I am going to have to wait it out. I might as well take advantage of my position. I lower my pants and get comfortable. The coffee is doing its work. I reach into my satchel for more reading material. Here is Philip K. Dick’s Clans of the Alphane Moon. Though I had decided against science fiction, I leaf through the text to relax and facilitate the job at hand.
And I am shaken with a bizarre discovery. On page 43 of the Carroll and Graf paperback edition is my own name! The passage reads, “I’ll wait until the divorce action comes up before Judge Brizzolara.” I had never read this book before, though I had read plenty of Dick. I cannot describe the chill I experienced. To find one’s name (not a common name by any means, I think it’s safe to say) in a Philip K. Dick novel is cosmically unsettling. Anyone familiar with Dick’s body of work, his onion-skin realities, his juxtaposition of madness, illusion, and the mundane, will understand the fear I experienced as the minutes ticked toward dawn in that donut-shop bathroom.
The young toughs are now making their way from the parking lot to their Jeep. They have, for some reason, decided against knocking over Yum Yum Donuts and are obviously frustrated in their plans to mug me for my camera as a result of my evasive maneuver. No doubt they think I am long gone.
I wait until the taillights of the Jeep are swallowed by the fog and then wait another three minutes for good measure before emerging from the back of the shop. I look out and see no traffic on Midway. The Jeep has headed toward West Point Loma Boulevard or I-8.
decide against another coffee and another donut and just sit, reflecting on the close call I have avoided with quick thinking. I need a cigarette, find one in my jacket, and walk outside to light it up.
As I stand there in the damp chill, breathing the night air and coughing, my two vice cops appear on the sidewalk to my left. They have come out of the F Street bookstore at exactly 4:57 a.m., and my guess is, they aren’t cops after all. One of them carries a paper bag from the adult bookstore. Both of them are laughing and talking in hushed tones. They are holding hands.
The hour or so until daylight stretches out before me like weeks. I will think of something to write. I just have to keep a cool head.
Certain questions will plague me to my grave.
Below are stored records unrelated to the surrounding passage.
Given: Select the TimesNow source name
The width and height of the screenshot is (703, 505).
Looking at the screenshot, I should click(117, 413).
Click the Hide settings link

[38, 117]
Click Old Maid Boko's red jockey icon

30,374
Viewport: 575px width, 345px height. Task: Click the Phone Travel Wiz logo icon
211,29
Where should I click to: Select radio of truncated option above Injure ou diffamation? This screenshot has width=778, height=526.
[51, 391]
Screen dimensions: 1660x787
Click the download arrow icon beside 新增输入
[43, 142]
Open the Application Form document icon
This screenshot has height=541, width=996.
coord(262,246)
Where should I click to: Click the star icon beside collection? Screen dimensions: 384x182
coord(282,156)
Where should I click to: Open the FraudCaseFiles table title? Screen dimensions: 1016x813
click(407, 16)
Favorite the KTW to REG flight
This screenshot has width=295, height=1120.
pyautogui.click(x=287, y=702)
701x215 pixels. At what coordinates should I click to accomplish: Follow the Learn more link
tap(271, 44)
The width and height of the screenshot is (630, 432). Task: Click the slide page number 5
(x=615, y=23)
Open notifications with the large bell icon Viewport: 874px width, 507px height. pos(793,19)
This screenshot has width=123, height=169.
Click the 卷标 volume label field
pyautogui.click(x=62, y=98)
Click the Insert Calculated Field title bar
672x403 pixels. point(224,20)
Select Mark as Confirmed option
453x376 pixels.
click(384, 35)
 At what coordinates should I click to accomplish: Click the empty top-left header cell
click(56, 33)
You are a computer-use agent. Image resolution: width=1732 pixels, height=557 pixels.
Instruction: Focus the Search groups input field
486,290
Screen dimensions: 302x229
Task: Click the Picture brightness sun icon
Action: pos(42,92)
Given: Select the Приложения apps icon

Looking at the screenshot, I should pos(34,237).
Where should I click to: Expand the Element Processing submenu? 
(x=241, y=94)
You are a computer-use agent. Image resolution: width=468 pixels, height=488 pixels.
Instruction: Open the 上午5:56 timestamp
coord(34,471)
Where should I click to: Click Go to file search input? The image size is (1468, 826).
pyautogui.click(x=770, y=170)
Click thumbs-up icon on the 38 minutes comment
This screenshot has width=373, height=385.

The larger ones, I have, with maturity, made peace with in a way, accepting that answers will most likely be denied me in this life. Questions such as “Where does love go when it is gone?” or “Why suffering on the scale of the Holocaust?” or “Can the paradoxical nature of free will ever be understood?” Who can say? It seems reasonable, however, that some of the lesser questions that haunt me might be answered; those with their roots in the world of men and not the fundamental mysteries of human existence. I refer to questions such as “Why are frozen peas all the same size?” or “Can a green flash on the horizon at sunset truly be witnessed? Does it occur independent of sight? Is it a function of man’s cornea and iris? The atmospheric distortion of sunlight? Or are those people who keep saying they see it out of their damned minds?
As I wrestle with these questions in the dead of night over a Farmer’s Brothers large coffee and a chocolate donut, staring out at the fog on Midway Drive and listening to my watch ticking the minutes east of midnight, I am confronted with one immediate question in neon lights. If I turn away or close my eyes, I see the ghost of the sign in the window of Yum Yum Donuts: OPEN 24 HOURS, followed by the question my mind’s eye presents to me: WHY?
I am the only customer. No one has come in for almost an hour. The sporadic swelling of headlights out of the fog as some lone vehicle makes its way through the night toward Rosecrans. The Doppler traces of taillights, shrinking like dying coals on their way to I-8. Point Loma and the ocean are the only movement beyond the glass. My reflection, lifting the paper coffee cup or brushing chocolate crumbs from my lap, startles me after long moments of stillness. The neon-stained concrete of the parking lot between Yum Yum and Los Panchos Taco Shop join sluggish wraiths of mist at the sidewalk that form and dissolve, advancing or retreating from the far side of the street. Boot World’s extinguished lights and 7-Eleven’s garish illumination eclipse in the pearlescent darkness. I am plagued by morbid thoughts. Madness threatens to overtake me. I have kept this vigil no sane man should undertake for several hours now. What am I doing in a donut shop in the middle of the night?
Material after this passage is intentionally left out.